- **Written task**
Please rewrite the lines starting with the one containing "Identify the location" and going on through the one containing "(1242, 826).", swapping "location" for "position" and keeping everything else unchanged. Leave the pictures out.
— begin Data for the task —
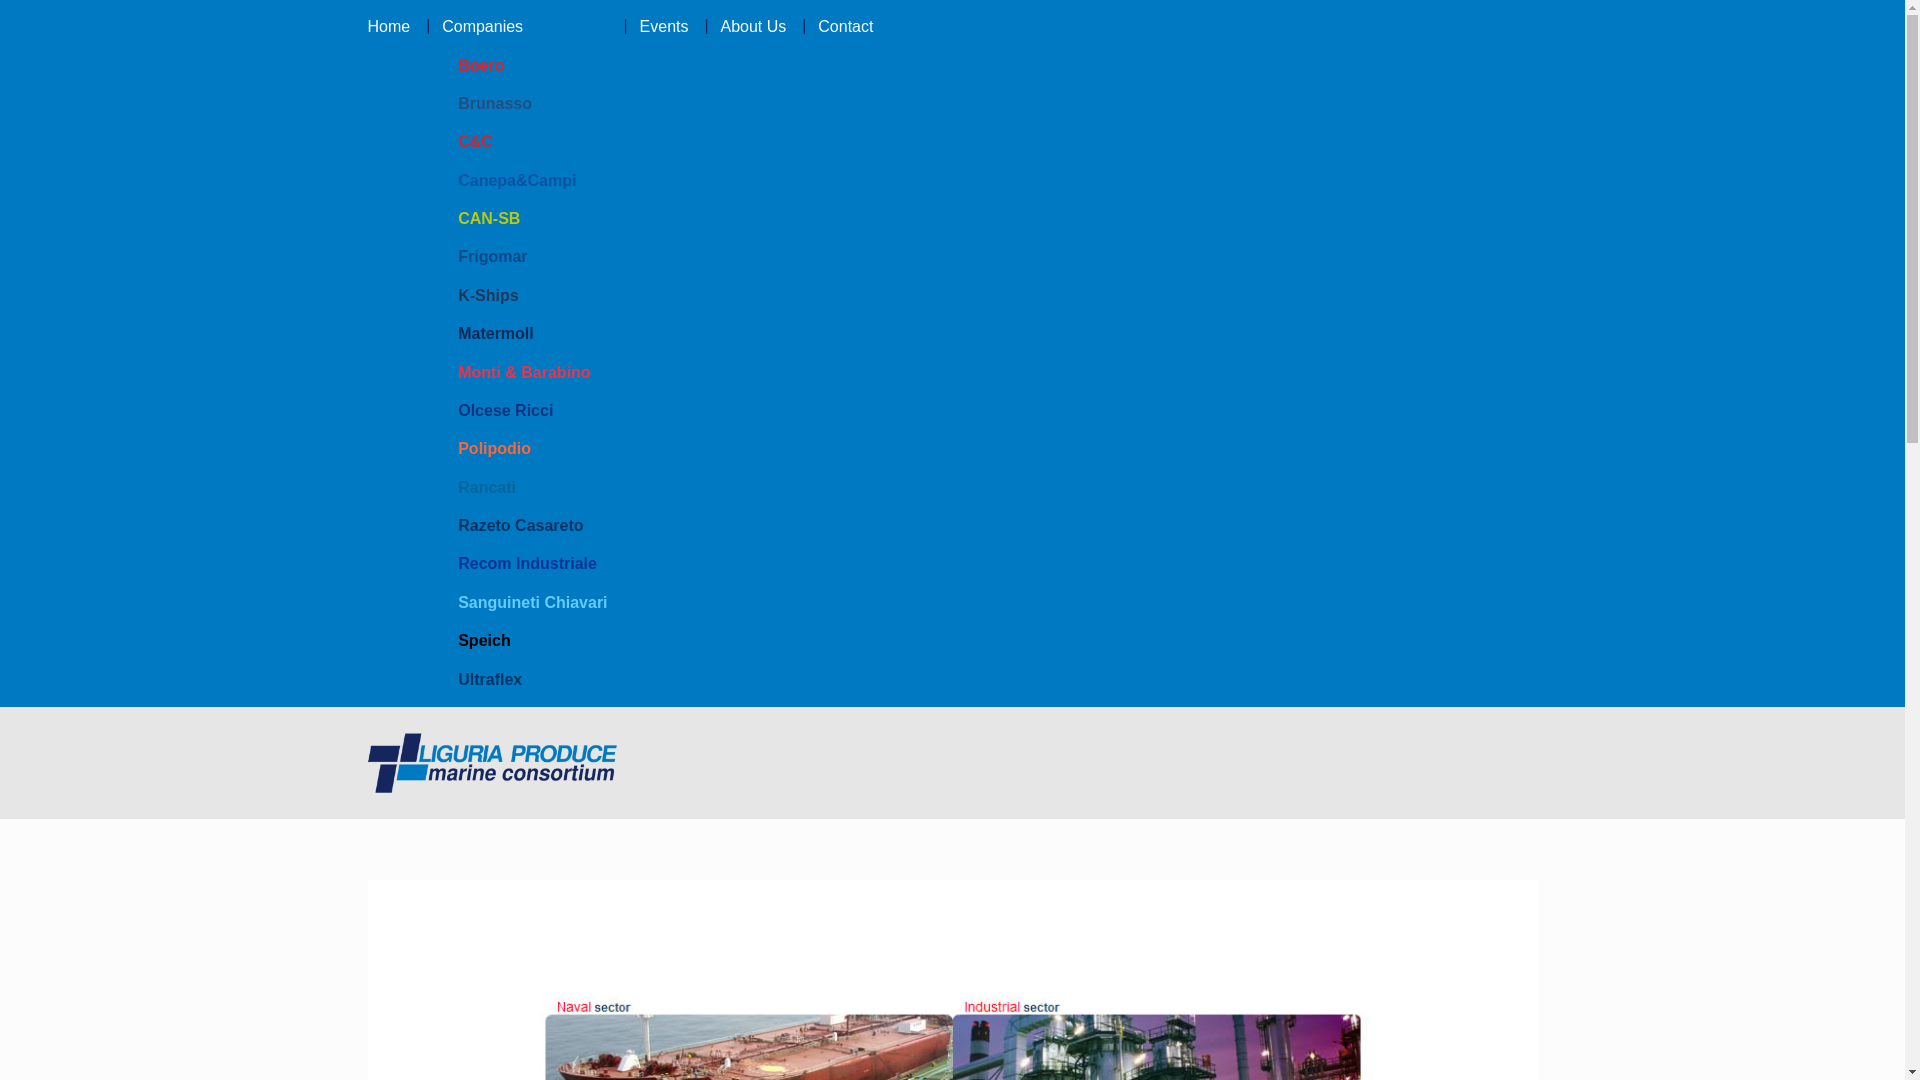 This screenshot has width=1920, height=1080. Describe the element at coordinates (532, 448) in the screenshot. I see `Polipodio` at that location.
— end Data for the task —
— begin Data for the task —
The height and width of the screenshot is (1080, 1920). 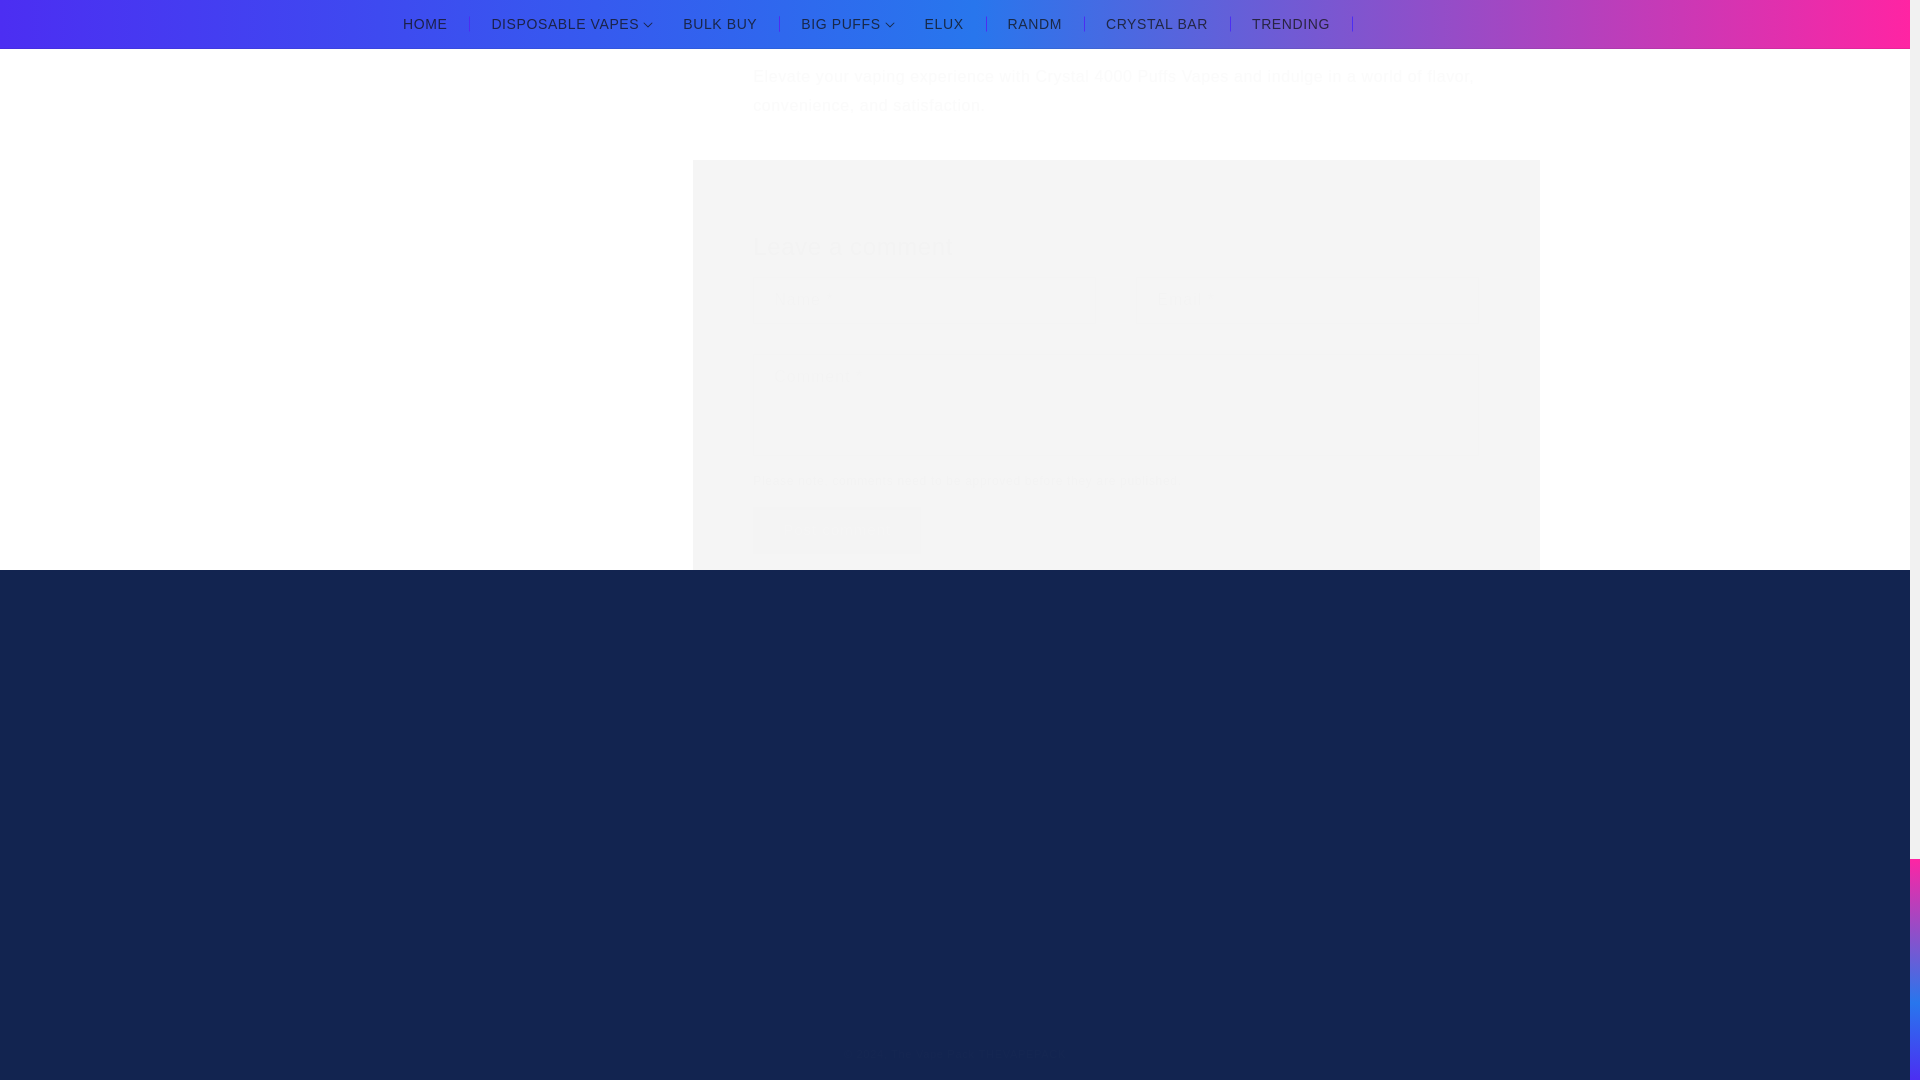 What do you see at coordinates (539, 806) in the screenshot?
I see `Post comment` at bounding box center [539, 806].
— end Data for the task —
— begin Data for the task —
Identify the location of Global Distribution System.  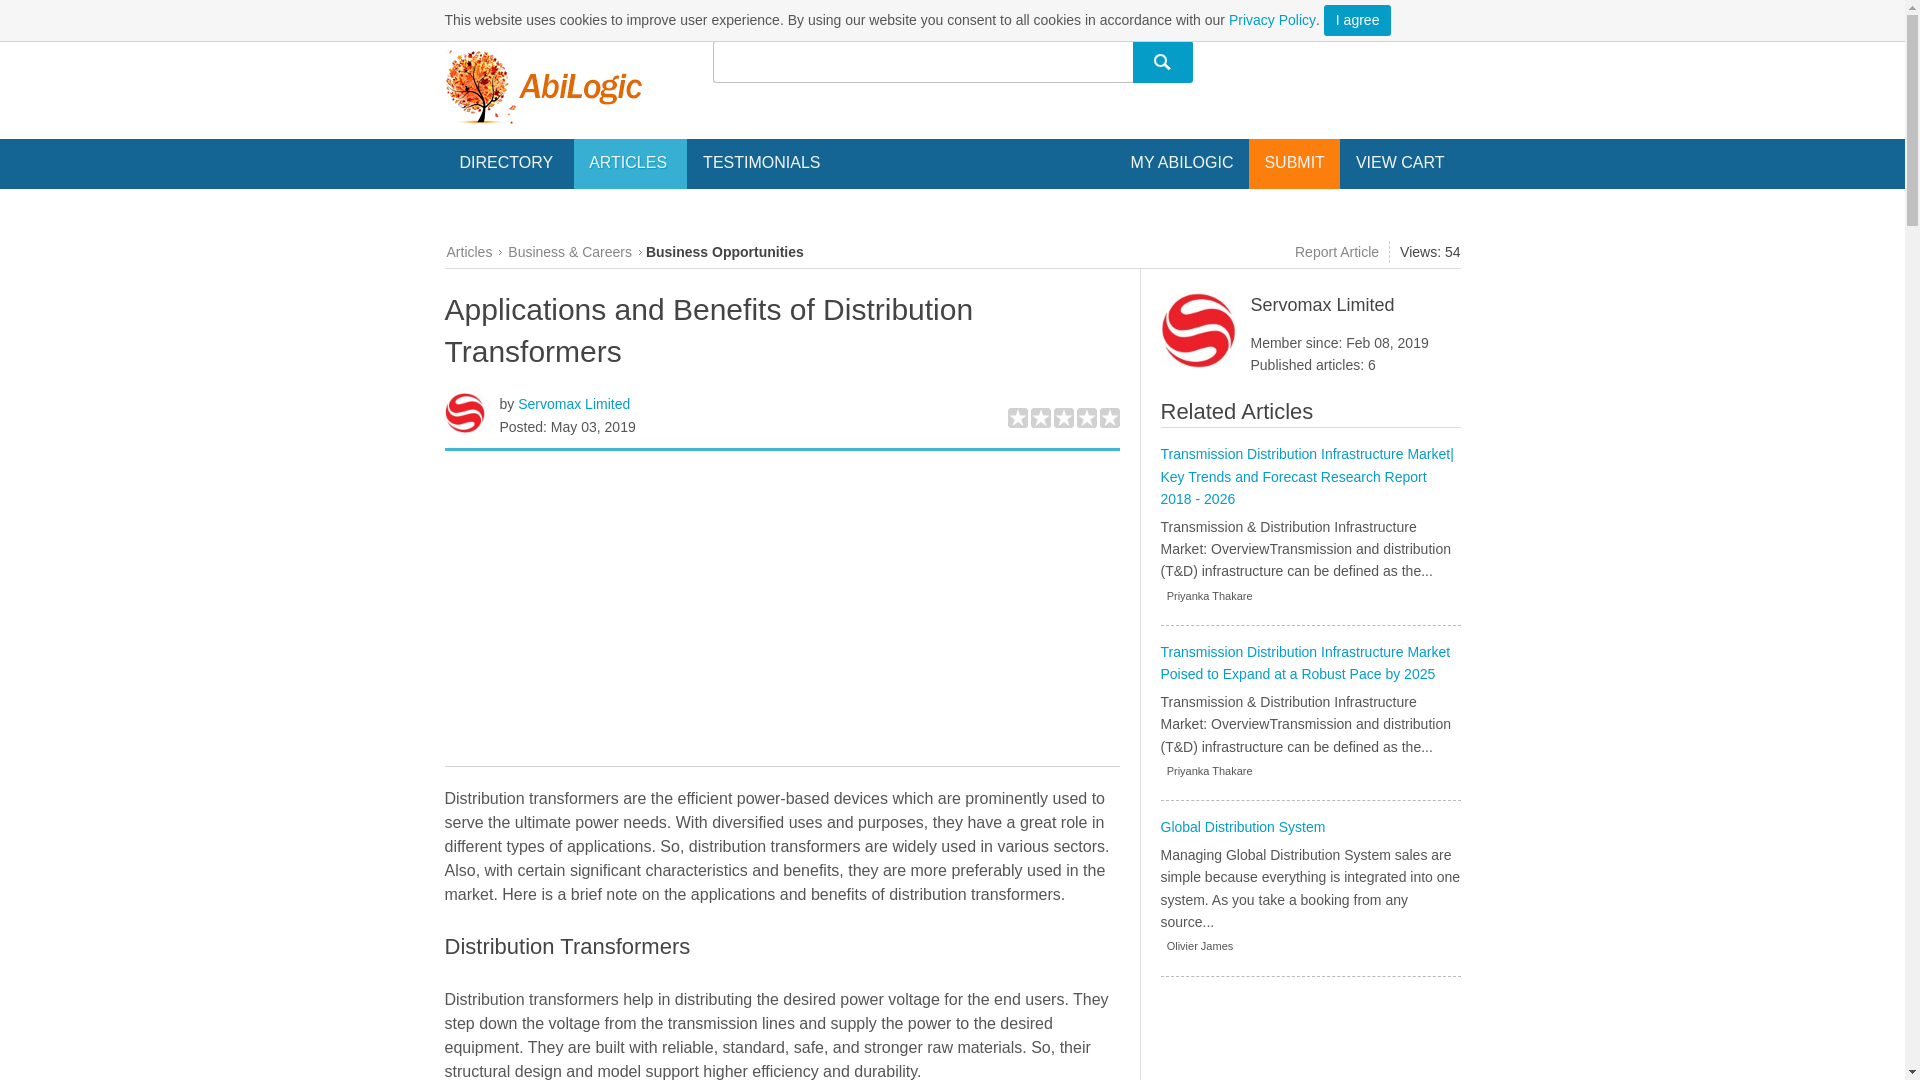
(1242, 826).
— end Data for the task —
- **Solution to the problem**
Identify the position of Global Distribution System.  
(1242, 826).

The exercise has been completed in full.